In a related development, Krauss found further evidence for the genetic basis of heart disease. Krauss and his team discovered a gene present in 25 to 30 percent of the population that predisposes individuals to increased heart attack risk. Discovery of this marker for heart disease on chromosome 19 may make possible the development of a simple test to screen humans for the susceptibility to heart disease.
Chemical Biodynamics' Peter Schultz is beginning "to perform miracles in chemistry," said Shank. Shultz is creating catalytic antibodies that have a range of remarkable attributes. The scientist has used the process to successfully catalyze a long list of reactions. Shank noted that some of these are reactions that heretofore have been alien to biology. Other reactions are being triggered that never before have been susceptible to catalysis.
A team led by Earth Science's Ernie Majer is developing new techniques that provide a higher resolution picture of the Earth's subsurface. LBL has refined these tomographic techniques ("like a CAT scan of the earth") during two decades of research on the exploration of geothermal reservoirs and the characterization of underground sites for the planned storage of nuclear waste. Now, the techniques are finding further use in environmental remediation and the recovery of oil.
Engineering's Schlomo Caspi and AFRD's Clyde Taylor led an effort that has designed a ten-tesla dipole magnet, a record field for an accelerator magnet.
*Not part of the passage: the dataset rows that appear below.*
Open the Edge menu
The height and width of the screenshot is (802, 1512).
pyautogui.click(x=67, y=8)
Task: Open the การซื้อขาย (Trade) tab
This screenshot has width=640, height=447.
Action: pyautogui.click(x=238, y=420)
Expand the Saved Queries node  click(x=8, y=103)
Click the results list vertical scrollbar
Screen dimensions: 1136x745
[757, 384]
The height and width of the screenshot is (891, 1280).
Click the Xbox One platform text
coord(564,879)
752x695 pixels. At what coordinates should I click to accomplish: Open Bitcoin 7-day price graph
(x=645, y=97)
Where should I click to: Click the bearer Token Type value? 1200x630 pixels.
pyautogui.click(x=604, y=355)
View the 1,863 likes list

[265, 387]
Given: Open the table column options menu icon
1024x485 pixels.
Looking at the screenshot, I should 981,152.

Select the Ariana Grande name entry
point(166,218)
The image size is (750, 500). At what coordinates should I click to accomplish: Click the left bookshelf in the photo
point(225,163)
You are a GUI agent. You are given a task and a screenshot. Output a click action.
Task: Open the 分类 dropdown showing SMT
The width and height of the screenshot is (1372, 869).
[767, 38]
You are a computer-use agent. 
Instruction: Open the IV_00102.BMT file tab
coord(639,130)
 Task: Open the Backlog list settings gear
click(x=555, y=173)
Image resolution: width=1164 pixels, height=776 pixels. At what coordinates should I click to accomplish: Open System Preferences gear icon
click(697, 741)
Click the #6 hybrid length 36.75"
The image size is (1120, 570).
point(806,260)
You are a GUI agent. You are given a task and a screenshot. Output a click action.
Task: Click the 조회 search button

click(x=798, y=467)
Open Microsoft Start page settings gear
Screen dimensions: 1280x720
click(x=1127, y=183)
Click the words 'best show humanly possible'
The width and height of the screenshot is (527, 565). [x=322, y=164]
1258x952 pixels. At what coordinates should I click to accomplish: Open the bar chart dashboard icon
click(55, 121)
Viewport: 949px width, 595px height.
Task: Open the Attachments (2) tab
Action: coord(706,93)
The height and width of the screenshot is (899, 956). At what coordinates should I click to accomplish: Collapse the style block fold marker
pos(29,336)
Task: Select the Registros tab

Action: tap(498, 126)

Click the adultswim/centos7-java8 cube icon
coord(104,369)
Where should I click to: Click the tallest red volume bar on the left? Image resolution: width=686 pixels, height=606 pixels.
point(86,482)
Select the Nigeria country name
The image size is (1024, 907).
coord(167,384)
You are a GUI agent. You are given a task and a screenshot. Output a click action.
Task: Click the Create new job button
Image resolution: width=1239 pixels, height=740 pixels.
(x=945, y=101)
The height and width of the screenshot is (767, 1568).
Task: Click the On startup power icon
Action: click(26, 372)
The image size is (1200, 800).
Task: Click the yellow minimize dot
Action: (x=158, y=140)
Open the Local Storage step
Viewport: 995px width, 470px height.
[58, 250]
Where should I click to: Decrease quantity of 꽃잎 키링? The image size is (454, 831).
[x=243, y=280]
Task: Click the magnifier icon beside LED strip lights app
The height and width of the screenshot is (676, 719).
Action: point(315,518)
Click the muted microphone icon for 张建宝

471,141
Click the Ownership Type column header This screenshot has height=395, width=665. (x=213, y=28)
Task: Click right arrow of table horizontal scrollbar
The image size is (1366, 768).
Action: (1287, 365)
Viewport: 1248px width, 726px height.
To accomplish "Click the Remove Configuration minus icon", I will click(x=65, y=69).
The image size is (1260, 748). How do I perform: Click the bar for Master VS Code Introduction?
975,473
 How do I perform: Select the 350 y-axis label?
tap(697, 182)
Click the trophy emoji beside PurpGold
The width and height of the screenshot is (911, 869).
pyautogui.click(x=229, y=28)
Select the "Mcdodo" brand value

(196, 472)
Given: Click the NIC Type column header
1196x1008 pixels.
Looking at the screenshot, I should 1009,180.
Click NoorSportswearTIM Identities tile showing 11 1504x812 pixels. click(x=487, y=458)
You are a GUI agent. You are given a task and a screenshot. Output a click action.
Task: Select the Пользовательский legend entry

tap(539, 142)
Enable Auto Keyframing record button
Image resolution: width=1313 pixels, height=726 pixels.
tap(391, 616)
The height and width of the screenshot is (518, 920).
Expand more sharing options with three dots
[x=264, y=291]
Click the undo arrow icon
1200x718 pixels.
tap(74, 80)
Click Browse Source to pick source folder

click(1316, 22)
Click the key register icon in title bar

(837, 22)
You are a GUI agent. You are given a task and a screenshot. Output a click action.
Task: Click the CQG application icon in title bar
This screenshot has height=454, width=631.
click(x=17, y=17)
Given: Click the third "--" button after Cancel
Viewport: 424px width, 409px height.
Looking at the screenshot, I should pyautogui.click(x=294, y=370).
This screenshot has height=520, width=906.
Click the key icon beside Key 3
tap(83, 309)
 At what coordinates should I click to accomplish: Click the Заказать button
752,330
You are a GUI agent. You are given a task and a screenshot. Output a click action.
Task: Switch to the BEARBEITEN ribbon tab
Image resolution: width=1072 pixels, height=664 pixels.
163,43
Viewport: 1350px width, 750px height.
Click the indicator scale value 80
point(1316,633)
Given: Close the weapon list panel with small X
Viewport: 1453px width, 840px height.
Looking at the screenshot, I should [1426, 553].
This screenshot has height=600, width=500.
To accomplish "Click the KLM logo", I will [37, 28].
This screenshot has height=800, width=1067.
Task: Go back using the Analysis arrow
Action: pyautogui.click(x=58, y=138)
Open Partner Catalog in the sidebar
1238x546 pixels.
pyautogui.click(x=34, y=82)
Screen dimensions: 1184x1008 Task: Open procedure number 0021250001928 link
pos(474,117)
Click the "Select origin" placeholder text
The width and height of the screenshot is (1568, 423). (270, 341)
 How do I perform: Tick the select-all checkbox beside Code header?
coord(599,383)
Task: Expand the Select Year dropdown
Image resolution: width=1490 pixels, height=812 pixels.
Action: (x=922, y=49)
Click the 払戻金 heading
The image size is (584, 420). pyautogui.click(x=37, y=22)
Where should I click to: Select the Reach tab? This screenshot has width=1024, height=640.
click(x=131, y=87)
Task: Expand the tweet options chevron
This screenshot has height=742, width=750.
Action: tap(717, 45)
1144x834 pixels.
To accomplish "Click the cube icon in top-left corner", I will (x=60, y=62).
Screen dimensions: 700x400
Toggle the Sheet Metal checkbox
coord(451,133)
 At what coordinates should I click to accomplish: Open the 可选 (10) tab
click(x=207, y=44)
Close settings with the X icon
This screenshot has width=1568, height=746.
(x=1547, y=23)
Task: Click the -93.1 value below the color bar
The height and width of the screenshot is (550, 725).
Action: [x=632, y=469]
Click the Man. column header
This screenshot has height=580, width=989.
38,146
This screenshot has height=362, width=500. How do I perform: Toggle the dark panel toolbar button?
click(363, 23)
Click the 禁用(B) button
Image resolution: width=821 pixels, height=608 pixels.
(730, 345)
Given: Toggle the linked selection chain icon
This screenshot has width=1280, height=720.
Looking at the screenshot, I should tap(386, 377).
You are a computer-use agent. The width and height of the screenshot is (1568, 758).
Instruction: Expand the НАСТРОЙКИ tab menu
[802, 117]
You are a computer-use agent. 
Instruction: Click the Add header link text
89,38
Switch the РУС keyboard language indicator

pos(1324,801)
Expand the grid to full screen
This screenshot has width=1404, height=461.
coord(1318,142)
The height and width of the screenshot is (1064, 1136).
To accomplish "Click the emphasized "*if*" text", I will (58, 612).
The magnet has a unique thin-collar design and Shank said he expects new accelerator facilities to take advantage of this development.
In the field of environmental restoration in LBL's own back yard, a team led by Earth Sciences' Iraj Javandel has identified and characterized subsurface contaminants on the Hill and found a plume of water that contains solvents. The highest concentrations, of 185 parts per billion, appear in the vicinity of Building 46A near a former sewer. In addition to detecting and monitoring work, the Lab is using an extraction well to drain the contaminated water, which is then treated and used as make-up water in the cooling tower for the Bevalac.
Information and Computing Sciences' Jane Macfarlane has developed a computer visualization of a flame, a tool that ultimately will help in the effort to design low-pollution combustion devices. The image shows turbulent regions of the flame where particularly high concentrations of emissions are generated. Shank said LBL scientists hope to be able to incorporate chemical information into this visual model, thus providing a further refinment in the understanding of how to minimize the formation of combustion pollutants.
Nuclear Sciences' Marie-Agnes Stephens and her co-workers are studying oddly stable spheroids that are the occasional products of off-center collisions between nuclei. The resulting superdeformed nuclei decay through a series of steps producing characteristic spectral bands. The puzzle that has been emerging from recent experiments is that these spectral bands are in many cases virtually identical -- despite the fact that the nuclei contain different number of protons and neutrons. The explanation of this unusual behavior is sure to bring new insights into nuclear structure.
Carl Haber and his co-workers in Physics Division's Collider Detector Facility (CDF) team and Engineering Division's advanced detectors group designed and constructed the electronic data acquisition system for the new silicon-strip vertex detector -- the most advanced of its kind in the world. The new detector, installed in the CDF at Fermilab, will play an important role in the search for the top quark, getting under way this spring.